_ACTIVITY:_
Within the lines below, the span from the line with "Where should I" to the line with "This screenshot has", both ends included, is to be reproduced exactly, with pictures omitted.

_STUDY MATERIAL:_
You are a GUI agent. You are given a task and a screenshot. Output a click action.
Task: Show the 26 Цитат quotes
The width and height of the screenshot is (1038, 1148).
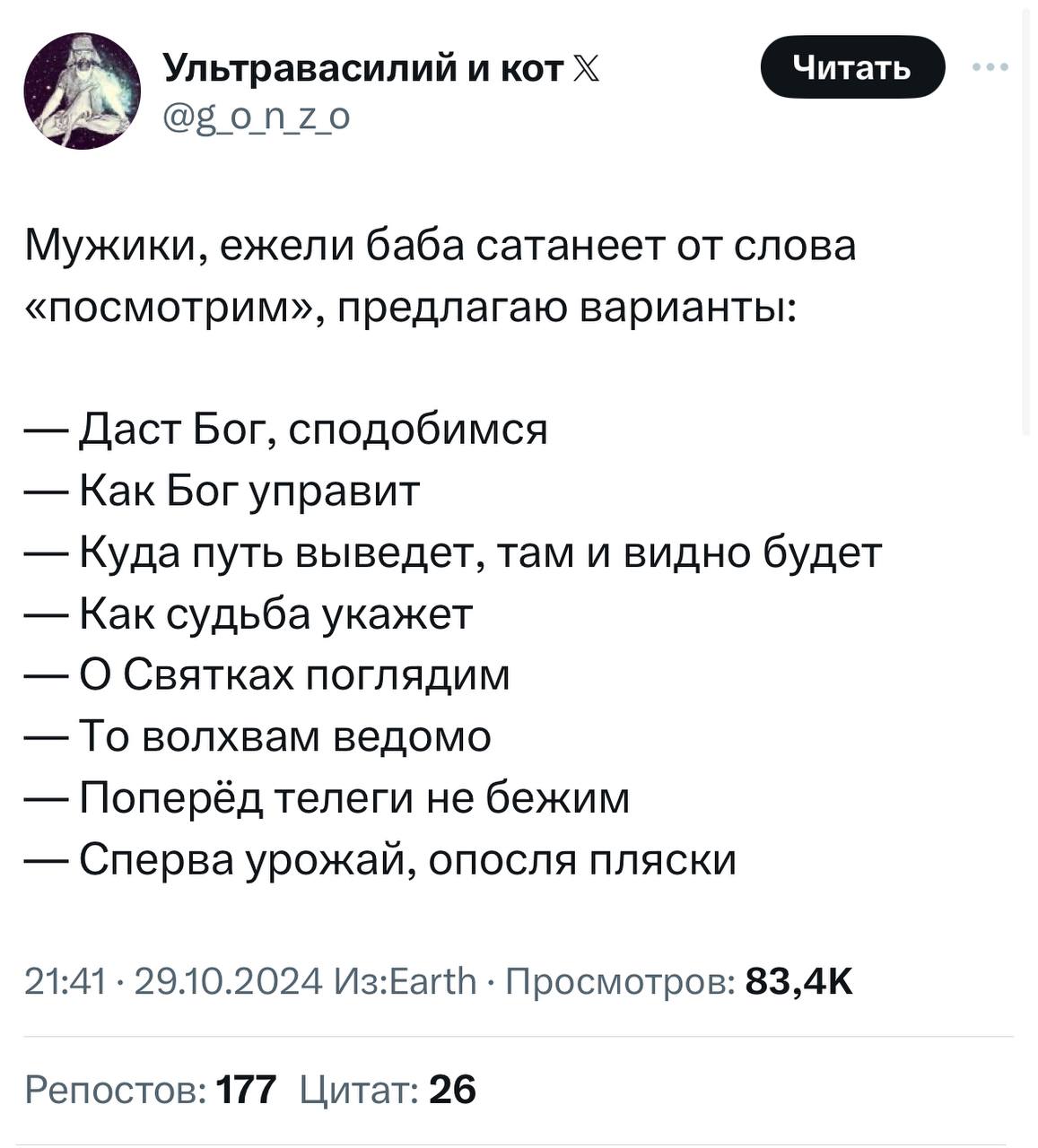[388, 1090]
==
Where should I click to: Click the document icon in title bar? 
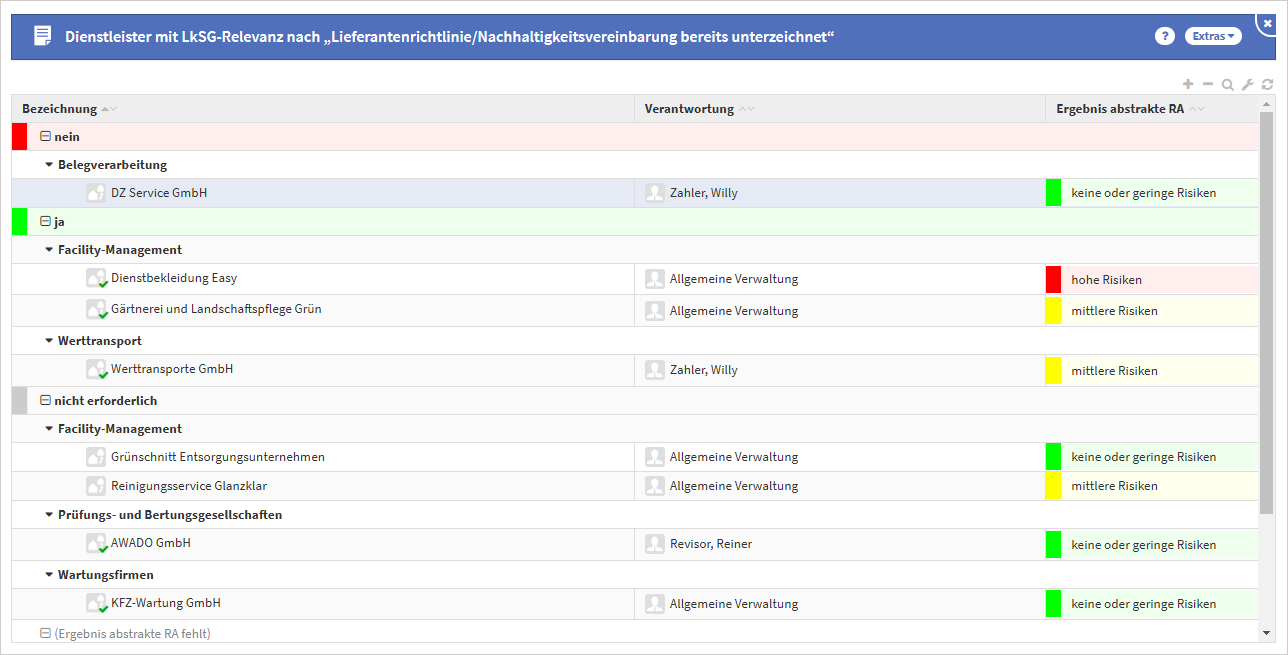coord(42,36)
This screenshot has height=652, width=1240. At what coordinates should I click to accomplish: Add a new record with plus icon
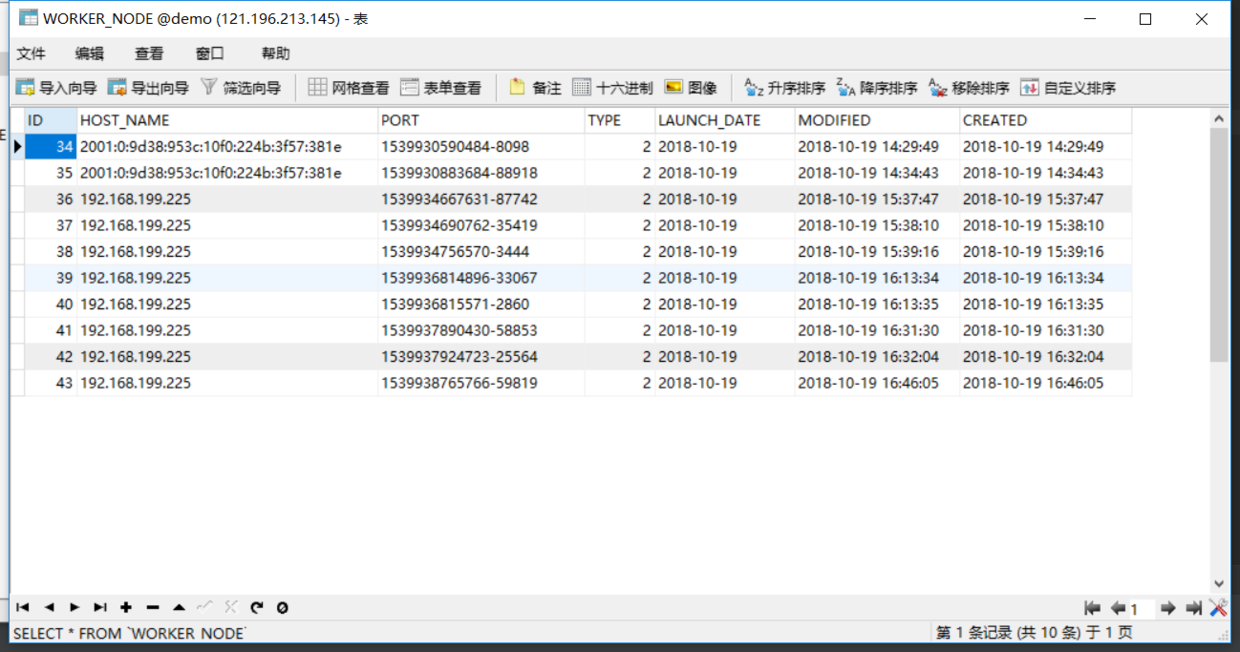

_RESPONSE TO THIS EXERCISE:_
Where should I click to: Click the document icon in title bar? 
coord(42,36)
This screenshot has height=652, width=1240. At what coordinates should I click to accomplish: Add a new record with plus icon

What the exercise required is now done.